The Association continues to make strides in genomic-enhanced selection tools. In mid-April, Angus Genetics Inc. (AGI) released its fifth calibration of genomic-enhanced expected progeny differences (GE-EPDs). This latest release from AGI allows producers to make more accurate genetic decisions than ever before, Moczygemba notes, and the technology continues to evolve and add value at various levels of the supply chain.

The availability of commercial genomic tests like GeneMax Advantage allows Angus cow-calf producers to better select the females that will contribute to their operation’s future by providing less guesswork and more insight into how replacement females will perform.
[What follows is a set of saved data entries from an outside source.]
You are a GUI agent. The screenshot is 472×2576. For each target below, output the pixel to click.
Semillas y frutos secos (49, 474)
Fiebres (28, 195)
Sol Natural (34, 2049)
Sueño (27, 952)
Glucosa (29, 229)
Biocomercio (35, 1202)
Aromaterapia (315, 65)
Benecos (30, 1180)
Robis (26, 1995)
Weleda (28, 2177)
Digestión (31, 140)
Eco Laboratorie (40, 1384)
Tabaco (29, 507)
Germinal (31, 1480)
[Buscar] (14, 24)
In fact, AGI is working with scientists at Zoetis to update the GeneMax family of tests, with some updates and new features expected for release mid-summer.

Meanwhile, Angus Media continues to advance how producers market their seedstock, with new tools that use audience engagement data to make more precise, more valuable advertising and promotional decisions across all media; and Angus Foundation continues its outstanding contributions toward education, youth and research.

Finally, the rising value of the Certified Angus Beef (CAB) brand is evident in recent survey results that show packers pay Angus producers $1 million per week for hitting the brand’s target. A survey of CAB-licensed packers Cargill, JBS, National and Tyson showed they paid a record $51.8 million in grid premiums in 2015, and more than $550 million over 20 years.

According to the latest data, the annual 3.6 million cattle accepted for the brand now account for 16% of all North American fed beef.

“The growing desire of consumers for a quality eating experience and the continued efforts of our members across the country makes for an extremely strong market for registered Angus animals,” Moczygemba says. “With more females in the U.S. herd, there’s a much bigger need for bulls in the marketplace; we anticipate the need for somewhere between 65,000 and 80,000 Angus bulls. That’s significant demand for quality genetics, and Angus members have the animals to provide it.”